Study text ▸
=====
N = total included; n = number correct on digital stethoscope; CI = confidence interval.

A

Estimates use weights proportional to the sample size in a country within the microbiological reference standard (MRS)-positive or MRS-negative category and are accompanied by stratified Wilson’s confidence intervals. No adjustment was done for country-specific estimates.

DISCUSSION

These data demonstrate the potential for use of a digital stethoscope for initial screening for TB. The device was simple to use, was rapid, and could be used offline. The World Health Organization outlines minimal requirements for a screening test of >90% sensitivity and >70% specificity.4 While the estimates of sensitivity (77%) and specificity (50%) shown here fall short of these targets, more recent modelling suggests that non-sputum screening tests, such as a digital stethoscope, with lower sensitivities (from 70%) could still result in improved case detection if accessibility is increased.13 A digital stethoscope has the potential to be used both for active, community TB screening outside of health facilities and within facilities where access to laboratory facilities is limited, thereby allowing for improved screening accessibility. Decreased cost is also a key factor in improving screening access. The test developer currently estimates that screening will cost USD0.67 per test, with capacity to reduce cost further when utilised in a high throughput screening programmatic activity.

While the sensitivity shown here is above the 70% threshold that may be acceptable, it is possible that specificity will further improve if the test is performed among a population not already under investigation for TB (i.e., less likely that another respiratory disease will be identified as TB). Based on current guidance, all the participants included here should be tested for TB using a rapid molecular test. Given the extent of respiratory symptoms in this cohort, it is likely that there were other respiratory conditions that could have confounded digital stethoscope readings. Screening of an otherwise well population at the community level might, therefore, improve specificity, while also providing an opportunity to identify other non-TB respiratory conditions.2

During this proof of principle study, the AI model used to generate individual-level probabilities was refined several times to improve prediction. Additionally, the training data used by the manufacturer for the AI model were generated using an earlier prototype version of the digital stethoscope, only from South African participants and only included sound recordings. At the time of the study, no clinical data (such as HIV status or symptoms) were used to train the AI model. Therefore, it is possible that further AI model training with larger and more diverse training datasets drawn from the updated design-locked digital stethoscope version and the inclusion of simple clinical data may improve screening accuracy. In this study, the inclusion of primarily African participants in stage 1 and sole use of South African data by the manufacturer for model development may have resulted in the better sensitivity and specificity estimates in stage 1, compared with stage 2, which included participants from more diverse geographical locations, including Peru and Vietnam. Similarly, we observed some differences in sensitivity across the four countries included in this study. While, the sample size was small, these differences suggest that prediction models may need to be trained in different settings, or that thresholds for prediction might need to be varied across settings and countries. Overall, as was the case for AI-assisted reading of digital chest X-rays for TB diagnosis, ongoing refinement of prediction models using machine learning and based on large datasets has potential to improve utility over time.14

There are other possible advantages of using a digital stethoscope for screening. While ultra-portable digital chest X-ray machines have now been developed, they remain expensive and likely require significant ongoing maintenance, with consequent constraints on accessibility and scale-up.2 In contrast, digital stethoscopes could be deployed and scaled up for community screening at multiple locations simultaneously. By enabling the screening of a larger number of community individuals due to improved scalability, digital stethoscopes may still gain diagnostic yield, even with more limited sensitivity.13 Additionally, X-ray screening during pregnancy, a population where improved TB screening is urgently needed,15 often raises concerns, whereas a digital stethoscope is likely to be acceptable.
=====
Record excerpts ▸
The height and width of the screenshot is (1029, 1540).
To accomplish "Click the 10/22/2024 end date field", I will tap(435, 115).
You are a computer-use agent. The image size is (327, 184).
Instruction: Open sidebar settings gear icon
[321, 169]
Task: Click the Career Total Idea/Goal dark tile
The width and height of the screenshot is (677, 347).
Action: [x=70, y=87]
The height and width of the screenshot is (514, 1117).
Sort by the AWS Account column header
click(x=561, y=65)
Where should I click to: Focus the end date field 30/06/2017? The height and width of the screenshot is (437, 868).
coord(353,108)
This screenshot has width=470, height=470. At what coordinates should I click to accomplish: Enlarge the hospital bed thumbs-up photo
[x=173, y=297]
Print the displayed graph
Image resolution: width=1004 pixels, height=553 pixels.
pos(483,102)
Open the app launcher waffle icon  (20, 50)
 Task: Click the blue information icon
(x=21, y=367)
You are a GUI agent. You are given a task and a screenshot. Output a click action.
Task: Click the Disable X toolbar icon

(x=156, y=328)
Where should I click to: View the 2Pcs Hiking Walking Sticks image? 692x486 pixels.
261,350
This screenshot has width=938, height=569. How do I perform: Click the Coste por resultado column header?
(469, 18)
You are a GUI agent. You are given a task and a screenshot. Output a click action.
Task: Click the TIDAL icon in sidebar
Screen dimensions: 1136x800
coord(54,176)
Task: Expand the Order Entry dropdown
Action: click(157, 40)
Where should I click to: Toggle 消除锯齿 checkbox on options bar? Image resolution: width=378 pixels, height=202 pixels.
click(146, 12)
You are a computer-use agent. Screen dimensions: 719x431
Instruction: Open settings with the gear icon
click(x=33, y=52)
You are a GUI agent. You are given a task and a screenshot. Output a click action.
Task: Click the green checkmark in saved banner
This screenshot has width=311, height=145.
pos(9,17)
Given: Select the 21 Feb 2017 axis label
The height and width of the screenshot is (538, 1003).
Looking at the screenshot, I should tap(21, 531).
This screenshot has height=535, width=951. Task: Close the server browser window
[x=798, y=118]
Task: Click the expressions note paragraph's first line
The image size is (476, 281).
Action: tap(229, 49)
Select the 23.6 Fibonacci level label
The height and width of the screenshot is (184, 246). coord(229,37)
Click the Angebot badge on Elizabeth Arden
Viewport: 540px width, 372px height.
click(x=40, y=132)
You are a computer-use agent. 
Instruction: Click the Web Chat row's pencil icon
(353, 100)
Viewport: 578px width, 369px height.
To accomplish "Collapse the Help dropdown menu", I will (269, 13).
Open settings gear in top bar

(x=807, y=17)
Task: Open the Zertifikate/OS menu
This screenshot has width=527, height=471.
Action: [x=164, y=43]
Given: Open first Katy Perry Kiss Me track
=====
Exercise requirements ▸
1) From the discussion of digital stethoscope screening for TB, list each limitation it gives for the data used to train the manufacturer's AI model.
2) Continue the discussion of digital stethoscope screening for TB from its final sentence.

Answers by item ▸
1)
- The data were generated with an earlier prototype version of the digital stethoscope.
- The data came only from South African participants.
- The data included only sound recordings.
- No clinical data, such as HIV status or symptoms, were used to train the model at the time of the study.

2)
CONCLUSION

These early data suggest that screening with a digital stethoscope may provide improved sensitivity and specificity over that provided by symptom screening alone, where sensitivity ranges from 42% to 71% and specificity from 65% to 95%.16 It is also possible that combining digital stethoscope screening results with the presence of symptoms might further improve sensitivity, as is the case for digital X-ray.16 This suggests that further development and refinement of a digital stethoscope and accompanying AI-based model is warranted. We would recommend that further testing occur among both participant populations with a high likelihood of TB (such as in our study) and broader populations. We would also suggest a comparison with prediction data from digital chest X-rays in the same populations, given that development of these systems is substantially more advanced. Finally, incorporation of respiratory vibration recording might also improve screening accuracy.17

Supplementary Material

Acknowledgements

This work was funded by the National Institute of Allergy and Infectious Diseases (U01AI152084). The manufacturer, AI Diagnostics, loaned sites the digital stethoscopes and laptops used for this study. The manufacturer received auscultation soundings files and limited demographic and clinical data from the study team. The manufacturer had no role in study design, study conduct, data analysis, or decision to publish study results. After data were locked, reference standard results for all participants who had auscultation soundings whether or not included in this evaluation were provided to the manufacture for use in further refining the test.

Conflicts of interest: none declared.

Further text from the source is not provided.